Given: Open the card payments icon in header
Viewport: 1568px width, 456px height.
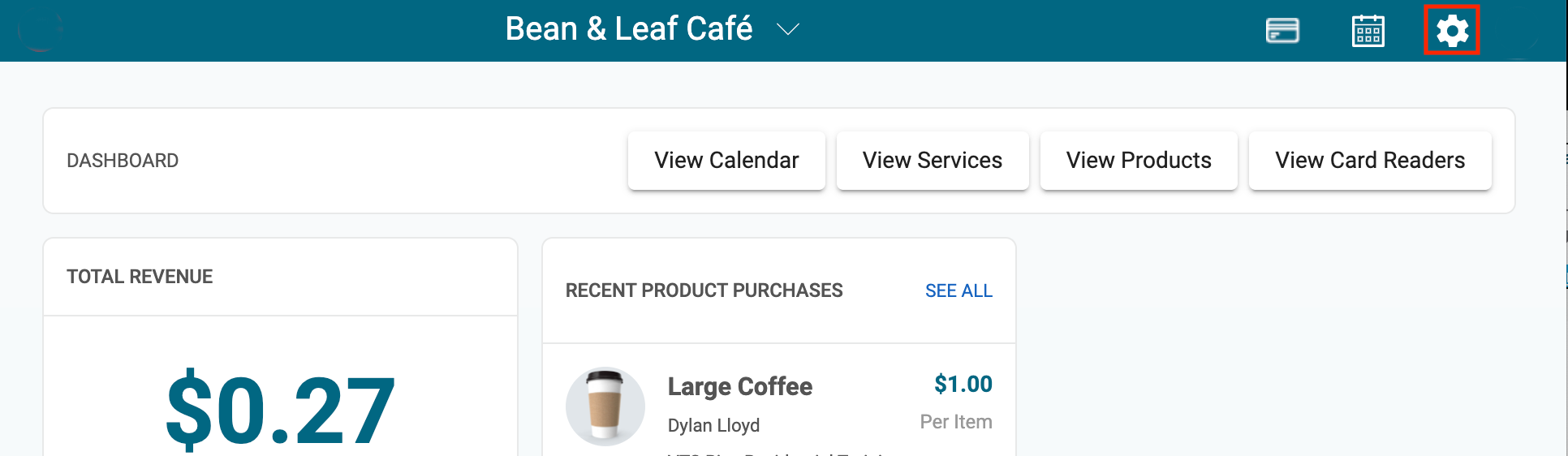Looking at the screenshot, I should pos(1282,31).

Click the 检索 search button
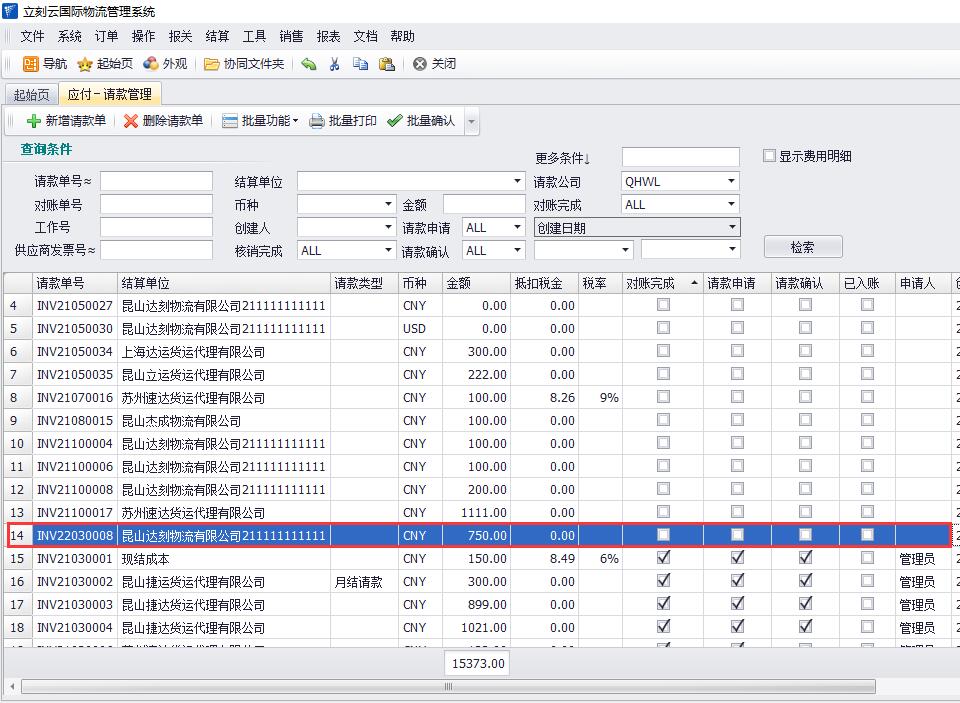802,247
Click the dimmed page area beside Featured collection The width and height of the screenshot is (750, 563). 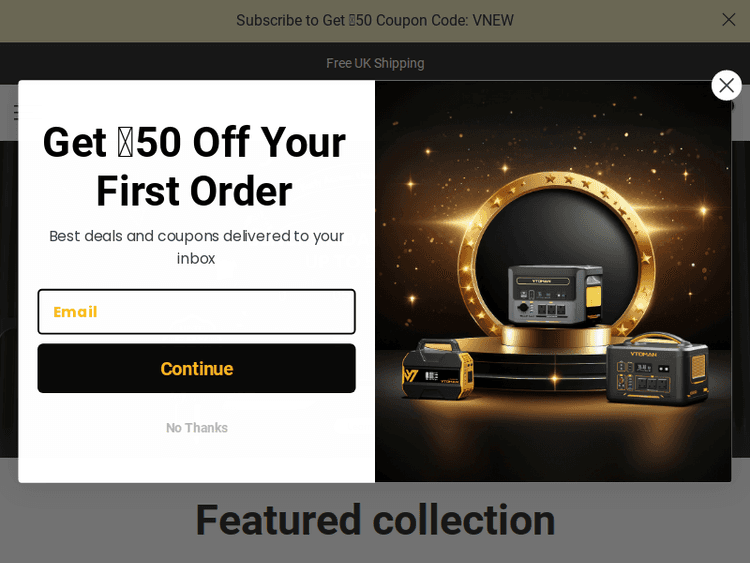(96, 521)
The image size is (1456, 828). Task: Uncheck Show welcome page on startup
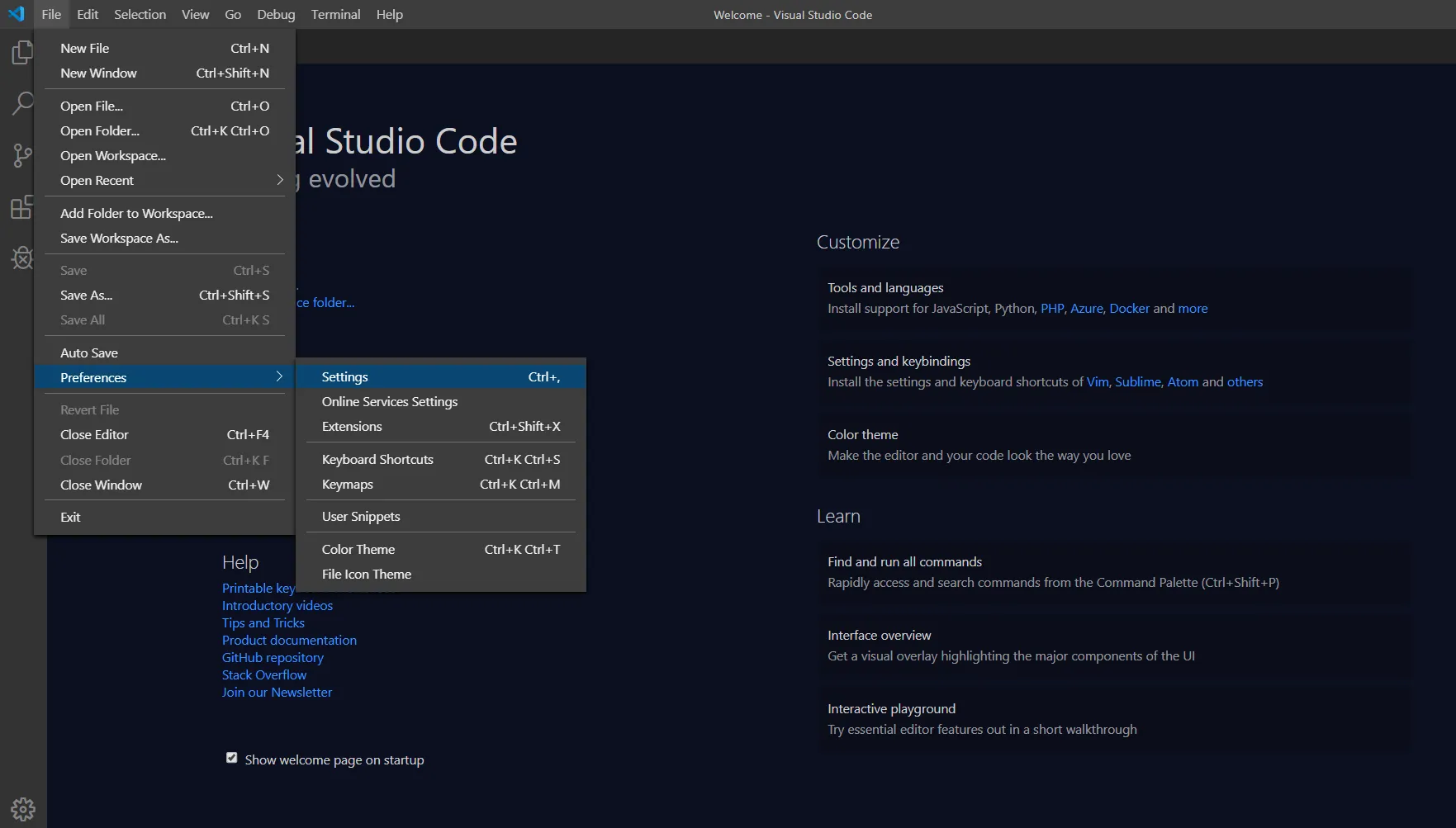click(231, 757)
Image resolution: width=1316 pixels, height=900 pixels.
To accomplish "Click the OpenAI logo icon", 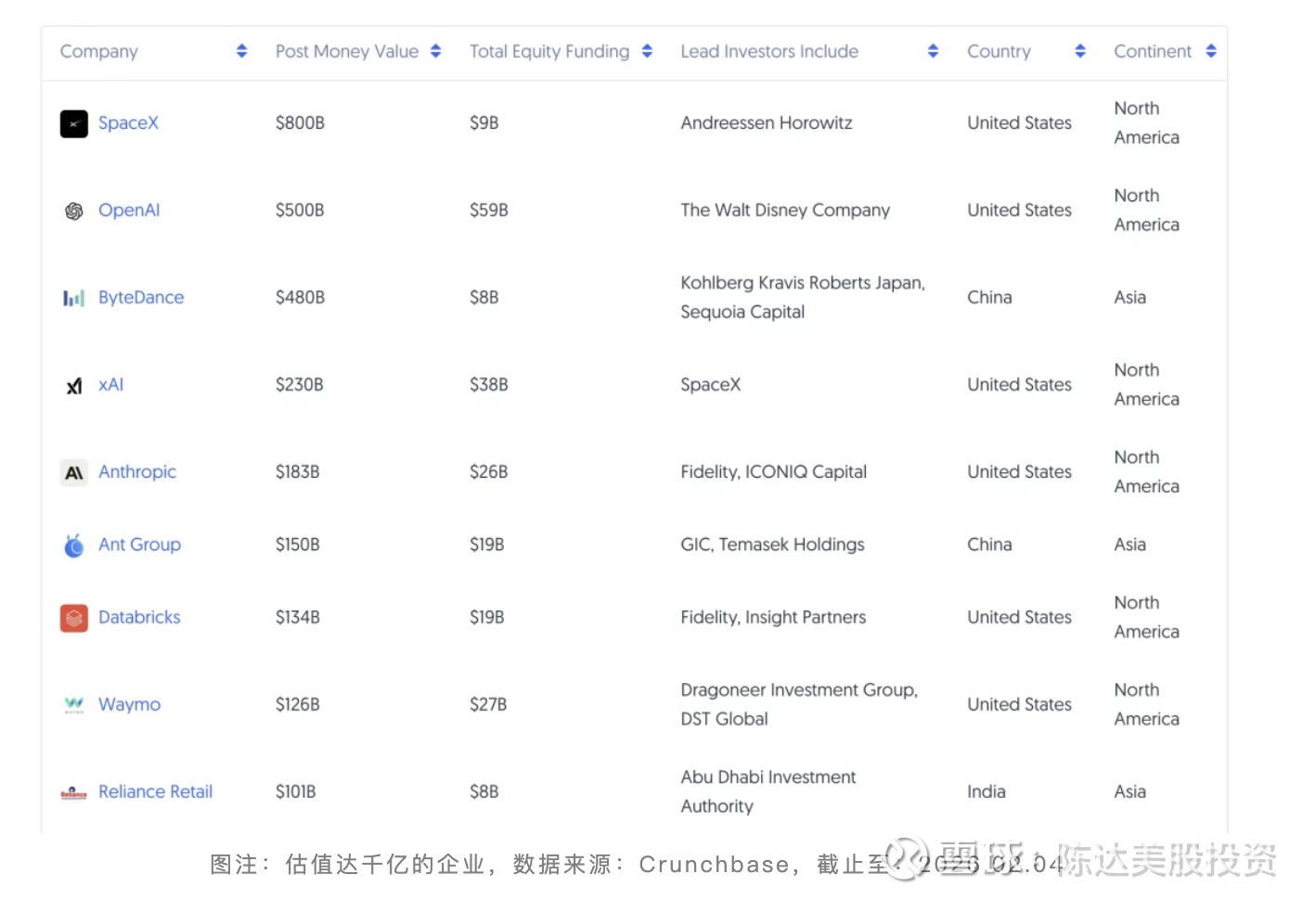I will 74,211.
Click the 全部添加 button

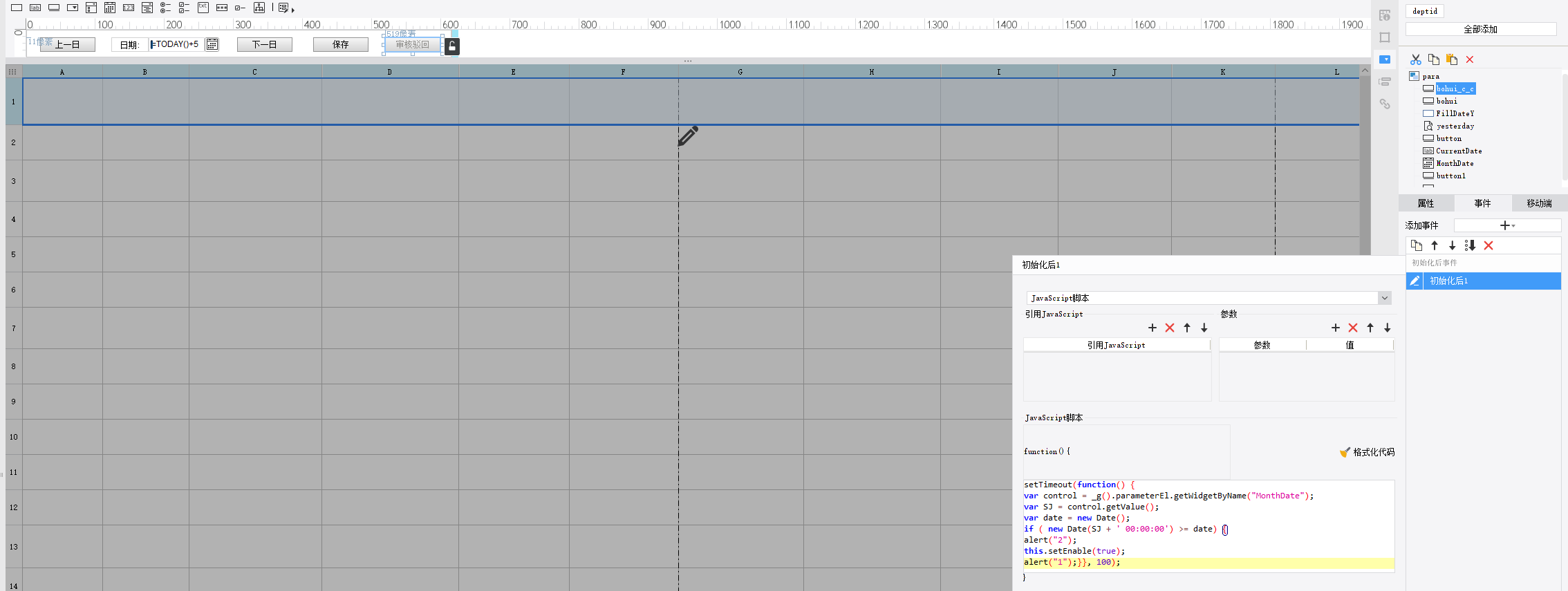coord(1480,29)
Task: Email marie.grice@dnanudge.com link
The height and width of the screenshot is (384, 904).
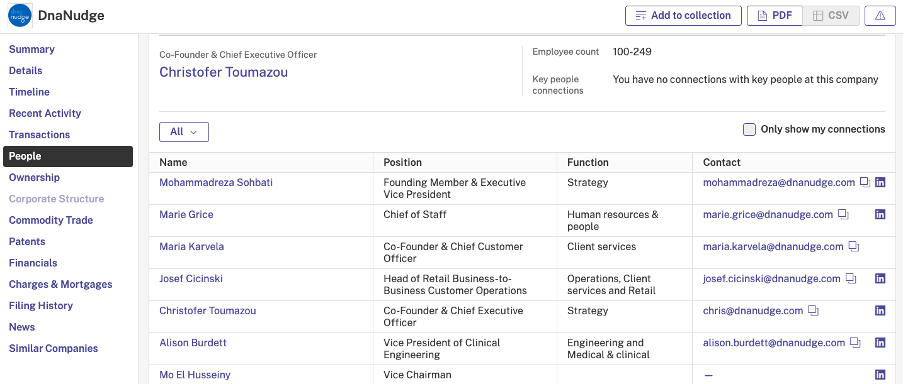Action: point(768,214)
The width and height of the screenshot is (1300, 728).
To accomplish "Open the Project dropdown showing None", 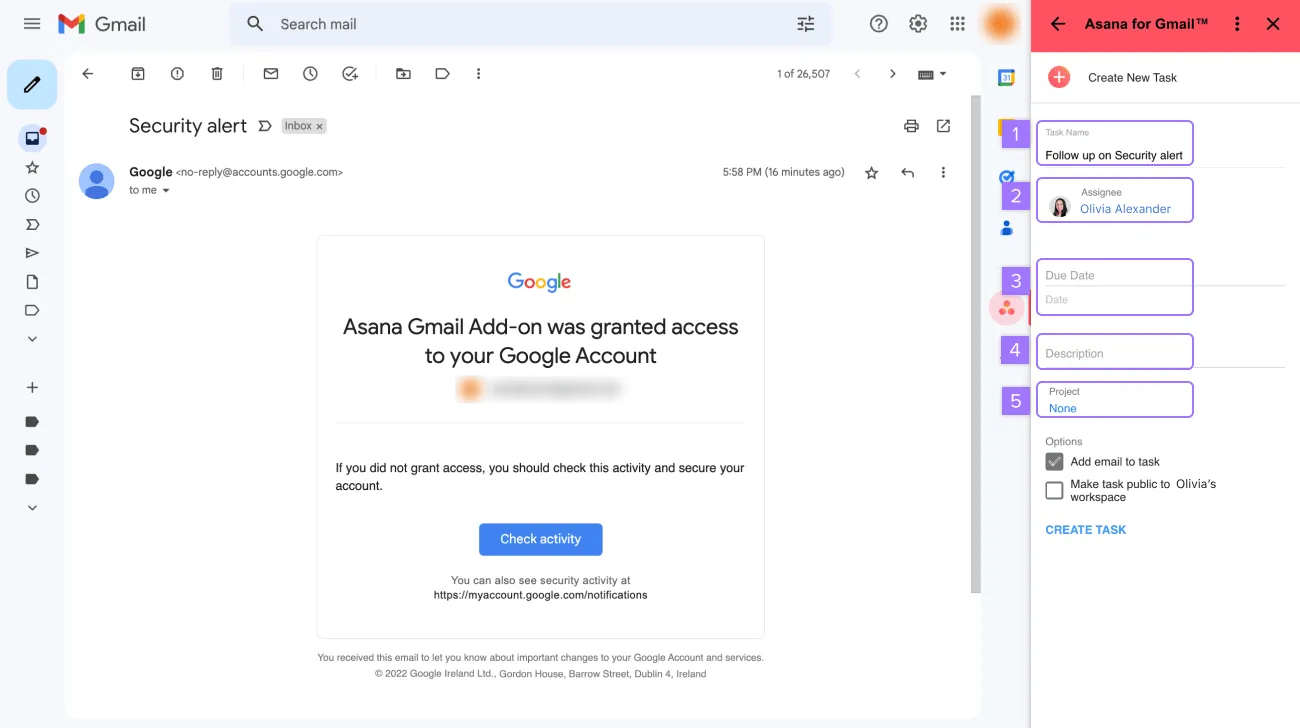I will click(x=1114, y=399).
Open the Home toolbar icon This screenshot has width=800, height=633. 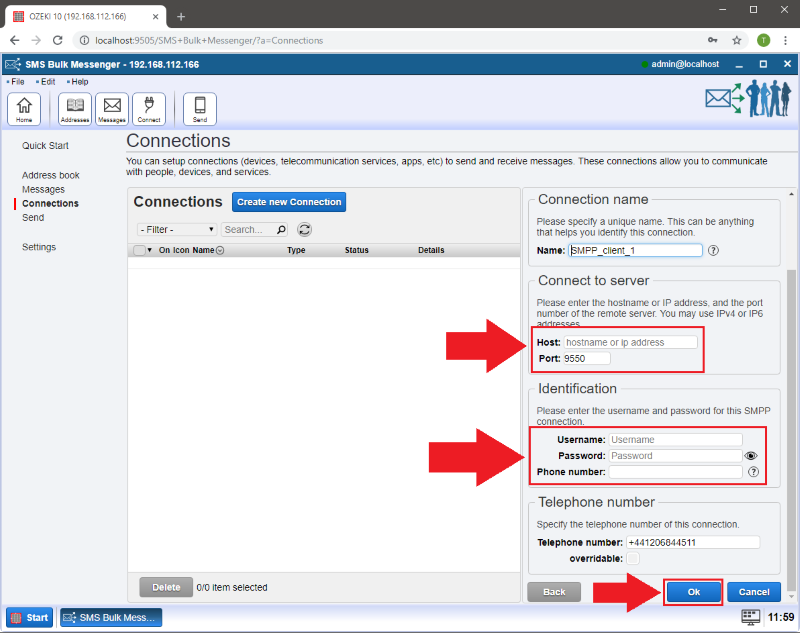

== Instructions to follow ==
Identify every line of the records above that contains the word "button", and copy each of those lines in full.

== Exercise answer ==
Click the 检索 search button
Click the 全部添加 button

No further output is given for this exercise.